### Work instructions:
Search the entries for the word "this" and copy each line that has it.

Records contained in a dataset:
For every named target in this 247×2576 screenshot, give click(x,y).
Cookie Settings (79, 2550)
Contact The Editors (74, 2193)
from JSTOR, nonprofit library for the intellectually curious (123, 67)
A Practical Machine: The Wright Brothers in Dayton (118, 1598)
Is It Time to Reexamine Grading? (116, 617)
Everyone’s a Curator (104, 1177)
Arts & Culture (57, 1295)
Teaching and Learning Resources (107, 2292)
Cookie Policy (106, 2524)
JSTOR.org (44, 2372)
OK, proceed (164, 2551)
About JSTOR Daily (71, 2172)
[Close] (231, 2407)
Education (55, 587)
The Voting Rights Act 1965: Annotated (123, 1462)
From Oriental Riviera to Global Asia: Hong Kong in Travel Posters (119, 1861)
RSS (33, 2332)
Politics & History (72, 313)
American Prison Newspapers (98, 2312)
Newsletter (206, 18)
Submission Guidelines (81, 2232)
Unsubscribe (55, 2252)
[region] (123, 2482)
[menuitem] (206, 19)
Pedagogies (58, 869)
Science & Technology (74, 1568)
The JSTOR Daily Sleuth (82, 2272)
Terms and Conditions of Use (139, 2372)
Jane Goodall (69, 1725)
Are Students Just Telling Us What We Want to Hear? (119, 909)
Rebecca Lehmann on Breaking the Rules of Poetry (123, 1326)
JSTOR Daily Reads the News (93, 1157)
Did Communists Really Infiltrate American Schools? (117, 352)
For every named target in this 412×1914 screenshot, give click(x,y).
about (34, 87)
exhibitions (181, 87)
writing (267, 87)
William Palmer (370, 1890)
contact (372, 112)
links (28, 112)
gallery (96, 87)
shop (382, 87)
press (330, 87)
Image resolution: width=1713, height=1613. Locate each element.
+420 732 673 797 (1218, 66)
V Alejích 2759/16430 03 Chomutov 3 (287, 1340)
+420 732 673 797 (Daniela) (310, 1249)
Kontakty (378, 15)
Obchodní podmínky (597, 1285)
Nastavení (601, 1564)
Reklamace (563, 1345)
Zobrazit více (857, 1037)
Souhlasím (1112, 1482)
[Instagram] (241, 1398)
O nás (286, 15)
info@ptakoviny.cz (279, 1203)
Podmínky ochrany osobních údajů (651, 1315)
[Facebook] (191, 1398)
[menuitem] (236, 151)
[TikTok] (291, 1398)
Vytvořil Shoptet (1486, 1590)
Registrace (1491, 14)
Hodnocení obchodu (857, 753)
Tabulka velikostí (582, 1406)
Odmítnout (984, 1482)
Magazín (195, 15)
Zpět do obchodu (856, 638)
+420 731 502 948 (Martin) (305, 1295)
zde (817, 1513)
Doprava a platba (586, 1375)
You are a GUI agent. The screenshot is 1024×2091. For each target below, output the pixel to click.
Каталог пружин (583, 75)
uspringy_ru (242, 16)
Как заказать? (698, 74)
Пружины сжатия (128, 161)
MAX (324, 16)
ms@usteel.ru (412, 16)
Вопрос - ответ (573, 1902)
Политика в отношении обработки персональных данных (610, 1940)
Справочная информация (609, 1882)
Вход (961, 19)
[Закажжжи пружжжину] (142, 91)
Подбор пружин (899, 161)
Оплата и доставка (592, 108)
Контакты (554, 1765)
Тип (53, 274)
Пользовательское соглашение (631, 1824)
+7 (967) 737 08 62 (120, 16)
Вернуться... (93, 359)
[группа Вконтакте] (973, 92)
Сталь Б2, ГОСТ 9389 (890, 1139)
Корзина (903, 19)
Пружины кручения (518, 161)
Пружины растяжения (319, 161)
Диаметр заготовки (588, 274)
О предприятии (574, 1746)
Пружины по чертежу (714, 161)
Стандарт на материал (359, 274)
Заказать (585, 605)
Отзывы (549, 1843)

### Exercise result:
For every named target in this 247×2576 screenshot, give click(x,y).
For every named target in this 412×1914 screenshot, give click(x,y).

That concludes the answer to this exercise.